„Cień
przeszłości”
Grzegorz
Gołębiowski
Przeszłość
kryje wiele tajemnic, niektóre z nich już na zawsze pozostaną nieodkryte, na
inne ktoś może trafić przypadkiem. Czasami włożono wiele trudu by na zawsze
pozostały w ukryciu, ale niektóre z nich i tak zostają odkryte. W takim
momencie mogą zacząć budzić zainteresowanie, mające niekiedy daleko idące
skutki. Niekiedy poszukiwania przynoszą o wiele więcej niż ktokolwiek
przypuszczał.
Zagłębiania
się w przeszłość stanowi dla Adama Floriańskiego chleb powszedni, co więcej
uczynił z tego swoje źródło dochodu. Jako genealog odkrywa przed spragnionymi
wiedzy ludźmi ich rodzinne korzenie, no i praca łączy się z hobby. Badania familijnych
koneksji, przeglądanie starych dokumentów i odszyfrowywania co kryje się w
zapisanych słowach fascynuje go nieodmiennie od kliku dobrych lat.

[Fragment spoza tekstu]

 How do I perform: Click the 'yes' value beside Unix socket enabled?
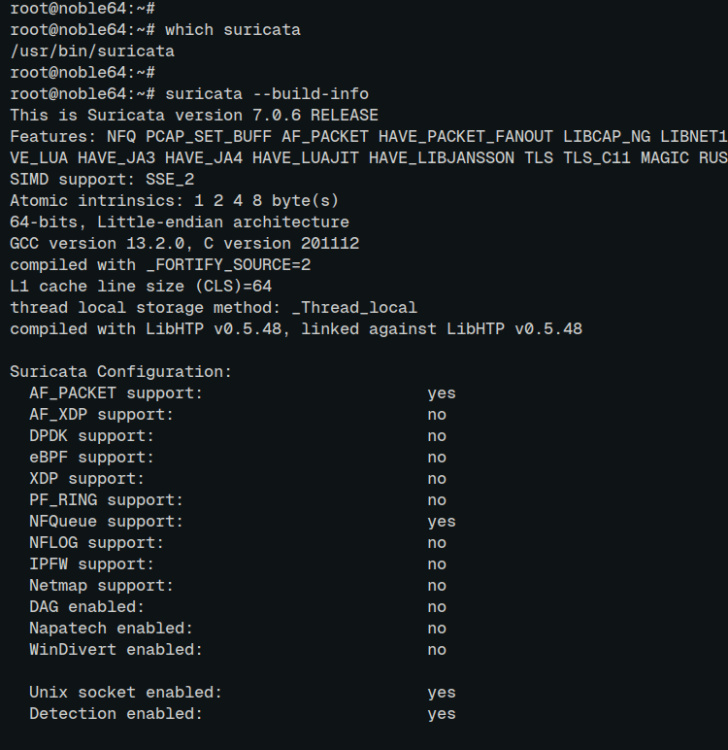click(441, 692)
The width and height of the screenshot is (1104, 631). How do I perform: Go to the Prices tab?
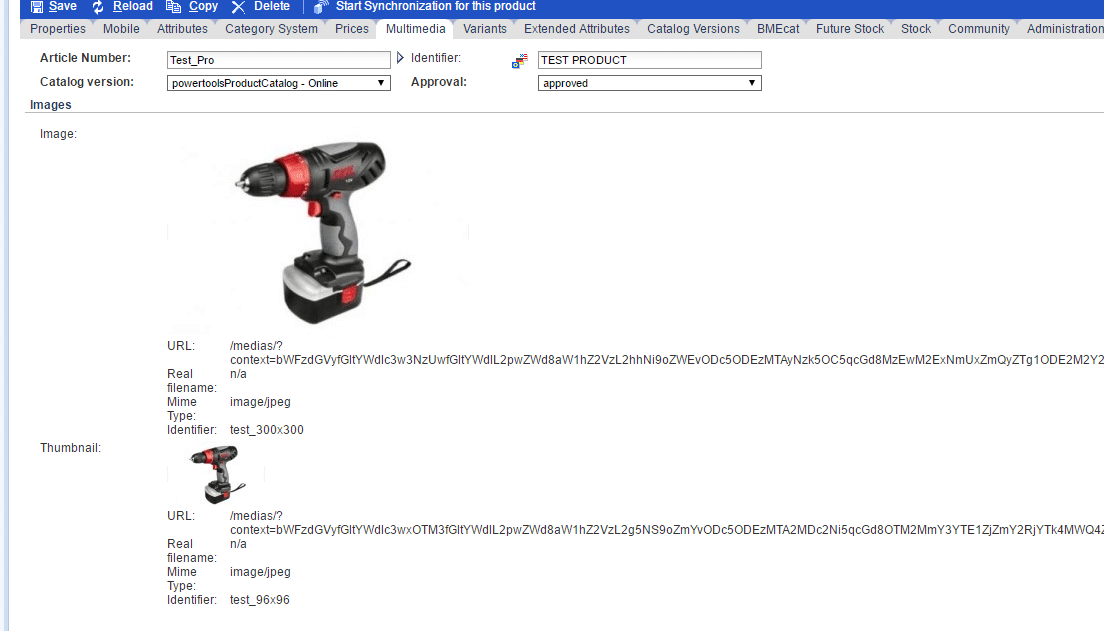[352, 29]
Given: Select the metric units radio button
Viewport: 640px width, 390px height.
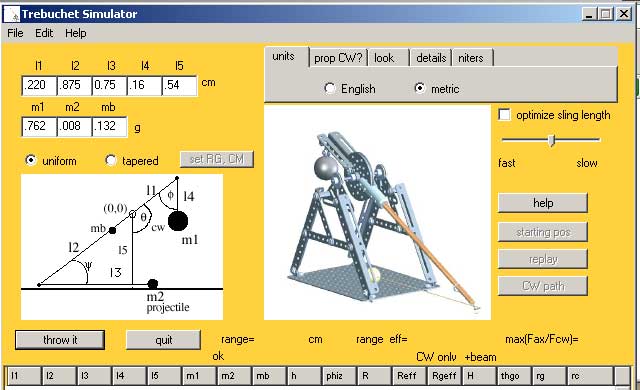Looking at the screenshot, I should click(x=420, y=88).
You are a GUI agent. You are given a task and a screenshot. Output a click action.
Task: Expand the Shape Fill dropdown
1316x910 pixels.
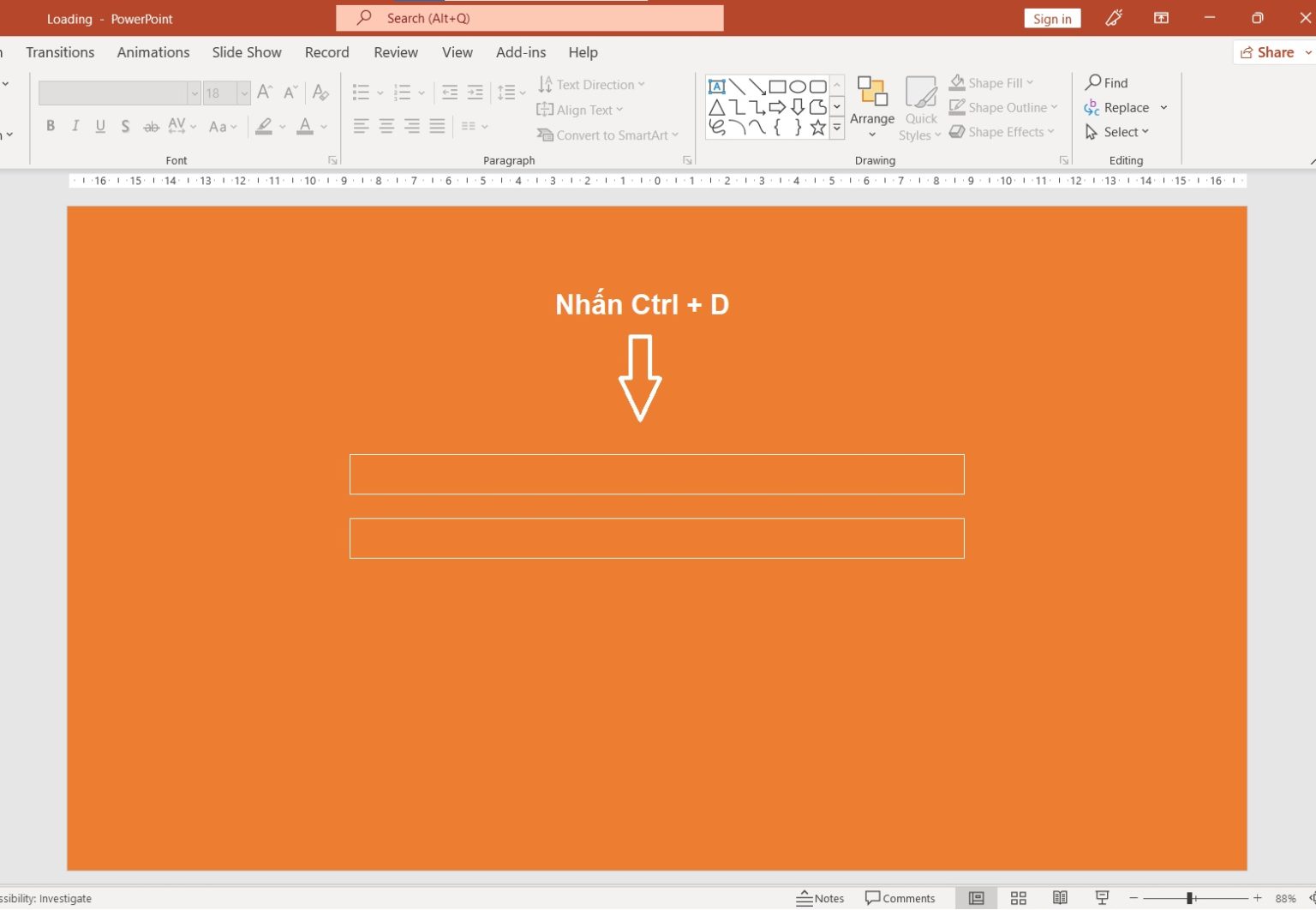[x=1030, y=83]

Ostatni
pobyt w warszawskim archiwum przyniósł mu coś więcej niż by chciał, przypadkowe
spotkanie z starszym panem, zaowocowało tematem o więcej niż tajemniczym
charakterze. Pozostawiona przez staruszka torba kryje w sobie akta z lat czterdziestych
oraz pendrive, jedno i drugie w świetle niecodziennych wydarzeń, których Adam
był świadkiem, nabiera nowego znaczenia. To co w nich ukryte budzi zainteresowanie
kogoś jeszcze, kto chce zdobyć informacje za wszelką ceną. W poszlakach i
strzępach informacji genealog stara się znaleźć klucz do tego co przyciągnęło
uwagę starszego pana i ściągnęło na nich obu kłopoty. Dolny Śląsk kryje wiele
tajemnic, a ta jedna konkretna nie pozwala Floriańskiemu pozostawić jej w
spokoju, nawet za cenę zagrożenia. Czy ryzyko się opłaci? Dlaczego tyle lat po
Drugiej Wojnie coś budzi u niektórych strach, a u innych wyzwala niebezpieczne
pragnienia?
Zaintrygować
czytelnika wcale nie jest aż tak łatwo, sensacja jest gatunkiem, mającym u
swych podstaw zagadkę do rozwiązania. Czasem okazuje się ona przewidywalna, a z
emocjonującej lektury nici, chociaż wszystko początkowo wskazywało, że będzie
całkowicie inaczej. W przypadku „ Cienia przeszłości” czytający dostają do rąk
lekturę, w jakiej nie brakuje tajemnic, a fakty historyczne i fikcja literacka
tworzą układankę, okazującą się idealną mieszanką. Trudno w niej odróżnić jedne
od drugich, bo oba elementy w równym stopniu zaciekawiają. Grzegorz Gołębiowski
z interesującego pomysłu stworzył fabułę wciągającą i nieprzewidywalną. Akcja utrzymana
jest w szybkim tempie, a retrospekcje stanowią przysłowiową ciszę przed burzą.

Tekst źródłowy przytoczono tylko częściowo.